Yep, no way that we cannot call America a settler-colonial state. 

In most of the rest of the world, too, history is messy. There are migrations, conquests, intermarriages, conversions, displacements, and returns. Empires rise and fall; borders are drawn and redrawn; peoples are renamed, identities are invented and reinvented.

Of course, we don’t live in a perfectly equal world and some groups of people have legitimate grievances. Some historical injustices have long knock-on effects.

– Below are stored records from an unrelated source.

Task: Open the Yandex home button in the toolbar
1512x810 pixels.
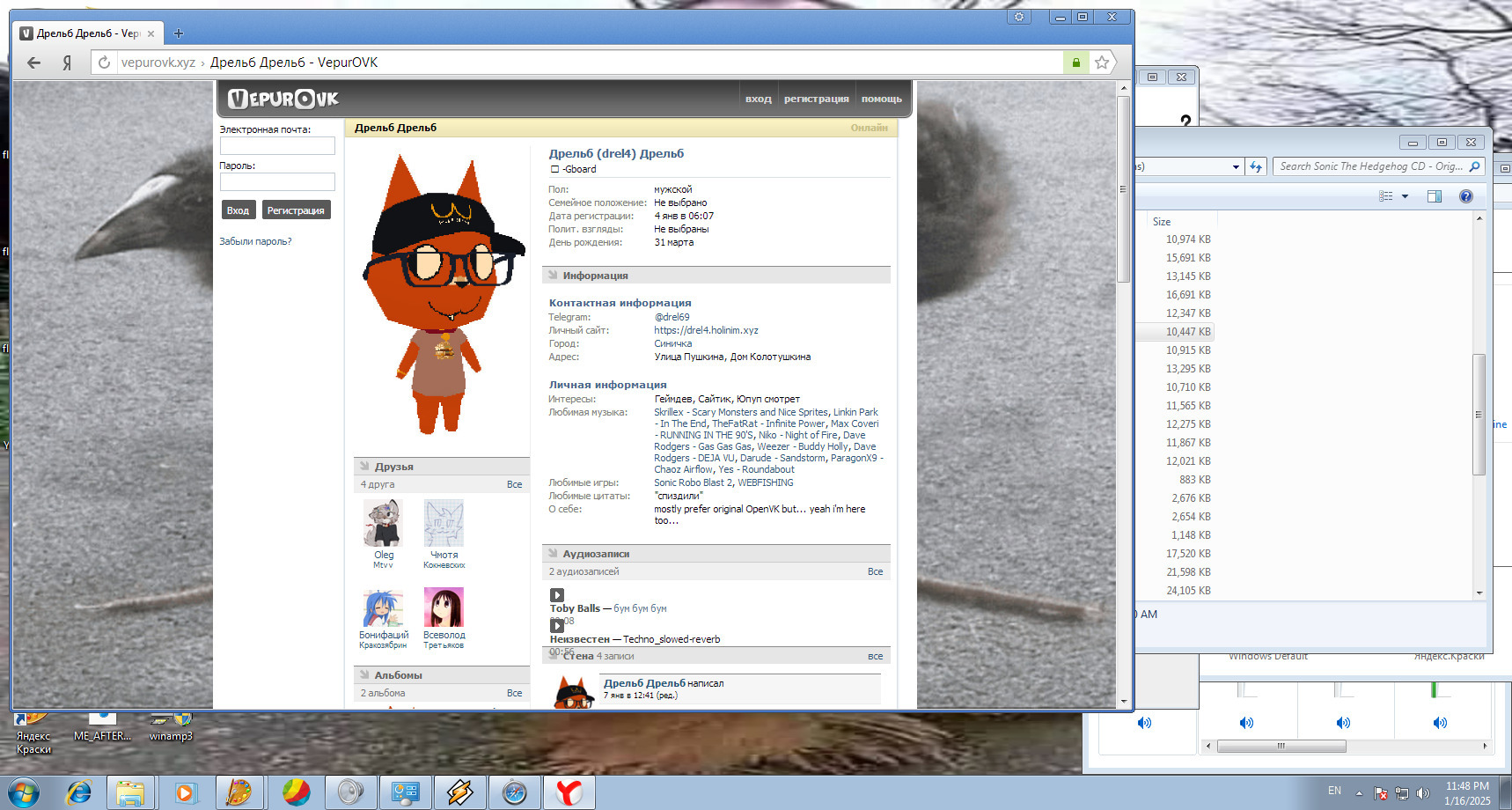Action: pyautogui.click(x=67, y=63)
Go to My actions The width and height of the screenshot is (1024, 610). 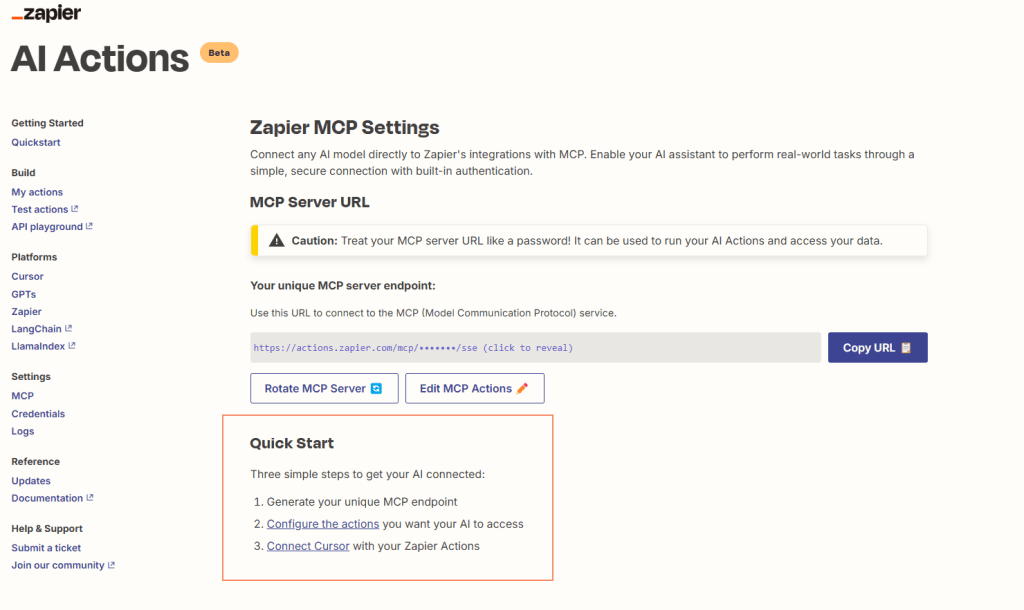37,192
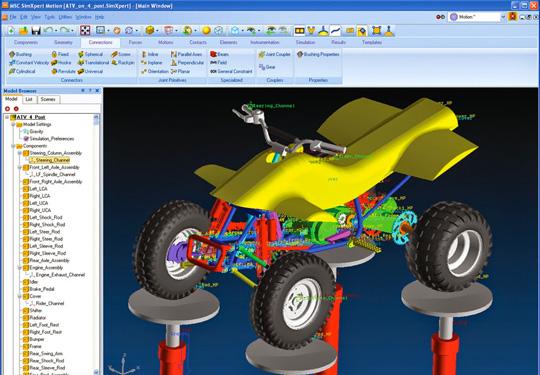Switch to the Forces ribbon tab
Viewport: 540px width, 375px height.
[135, 42]
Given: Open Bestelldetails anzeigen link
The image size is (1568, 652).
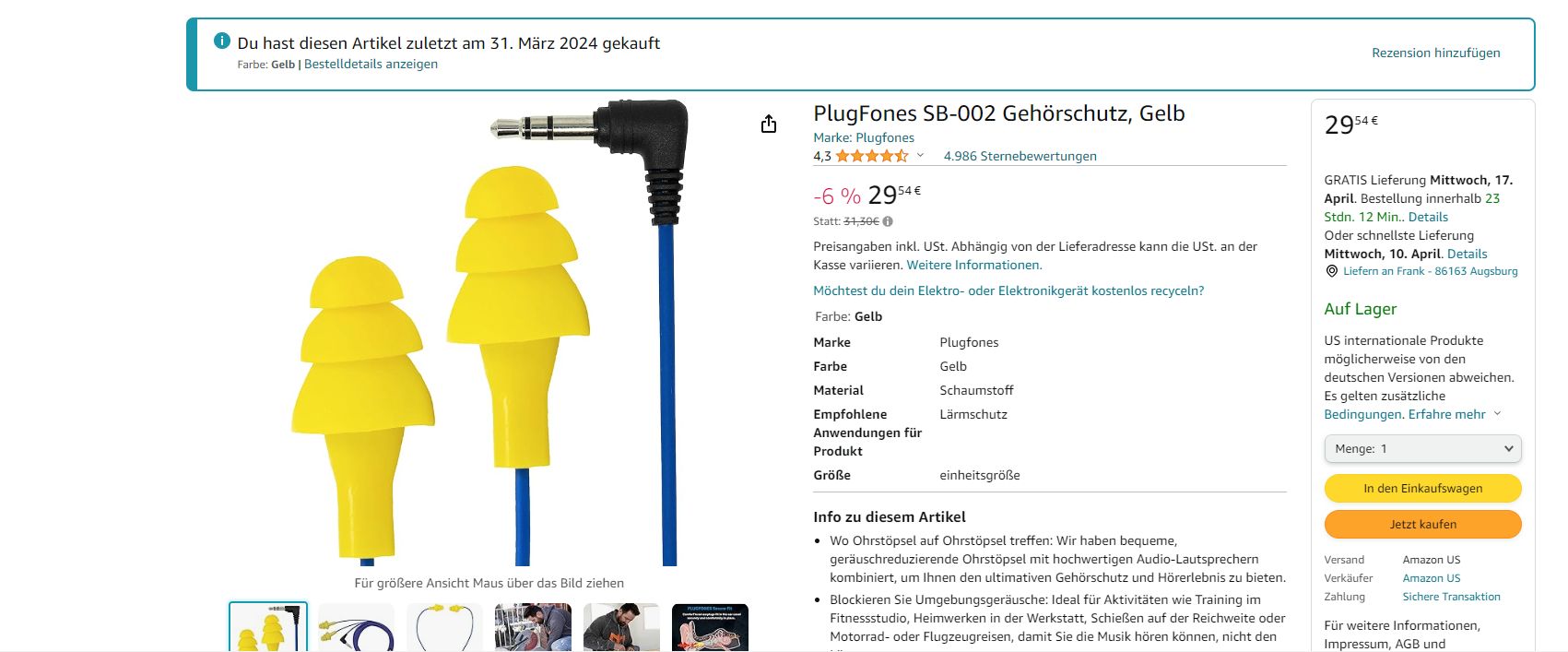Looking at the screenshot, I should 371,64.
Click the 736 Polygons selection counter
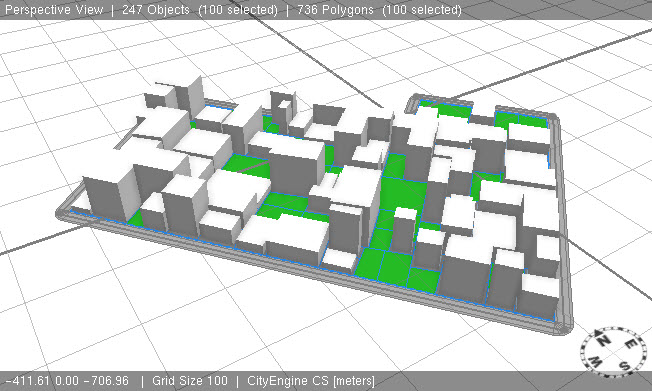Screen dimensions: 652x391 [379, 10]
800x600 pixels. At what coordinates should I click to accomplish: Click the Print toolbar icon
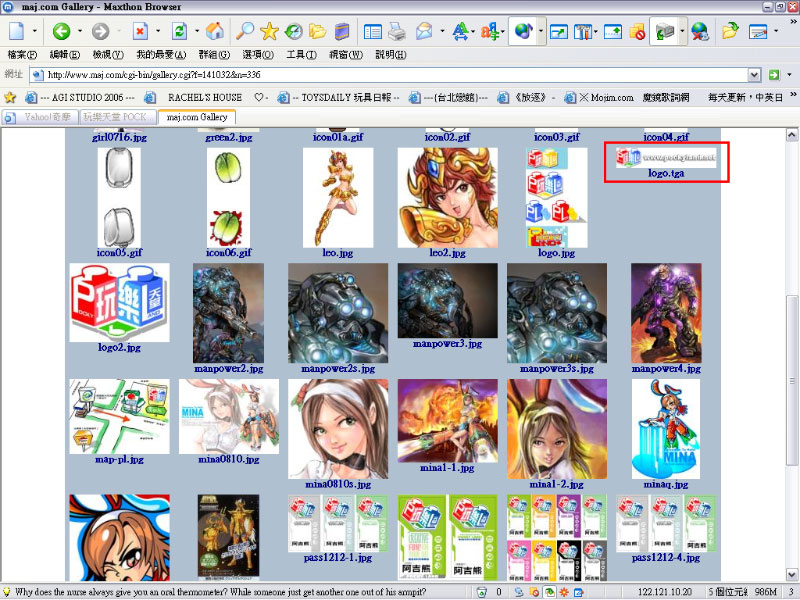pos(397,31)
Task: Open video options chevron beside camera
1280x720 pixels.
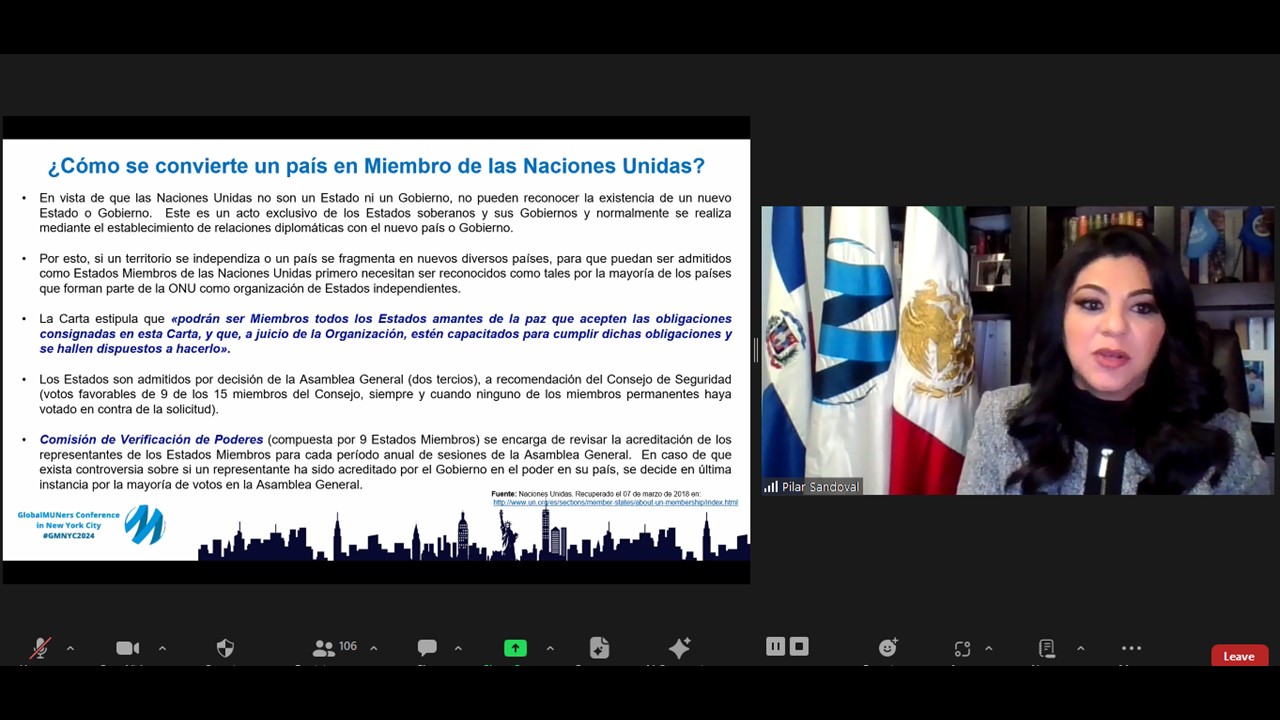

Examples include the ongoing legacy of Jim Crow in the United States, the structural problems created by caste in India, and the fact that many postcolonial states inherited borders and institutions that were never designed for stable self-government.

But there’s a difference between acknowledging and addressing real injustices in a legal and democratic way—for example in the framework based on equality and dignity established by Dr Martin Luther King Jr— and adopting an ideology that seeks to deconstruct whole societies—or even the entire world—in the name of decoloniality through “resistance,” which in this context is a euphemism for violence.

And unless you are a full-blown MAGA idiot, you recognize not just the injustices mentioned above but also others. If not, go read Bury My Heart at Wounded Knee. Read the Korematsu case

Where there are injustices, the question has to be how to provide justice? Here, I find the answer decolonization provides (as put forth in the essay) is wrong:

In a neo-decolonial framework, the questions become: who is authentic, who is indigenous, who is tainted, who is settler-colonial? Once you take that approach, rights and democracy become secondary. Because the real issue becomes the question of who has the right to exist in a place at all. This, ultimately, is the logic of 7 October and the logic of Frantz Fanon. Once civilians can be reclassified as “settlers,” atrocities can be narrated as “decolonisation.” In the worldview inspired by Fanon, violence is cleansing and regenerative. It “restores” the colonised subject. It can remake a people, rebuild a nation. It is supposed to turn humiliation into dignity through acts of terror. In such a vision, violence against innocents is both permitted and sanctified.

Denying history is the route taken by cowards and others possessing bad consciences. 

We need to recognize the injustices of our history. Then we need to ask if we have remedied those injustices. If we have not, then we must decide how we will remedy the wrongs done by our past. 

Performing the same acts of injustice done by those who were unjust is nothing more than another form of injustice - hate breeding hate does not provide life, only more death.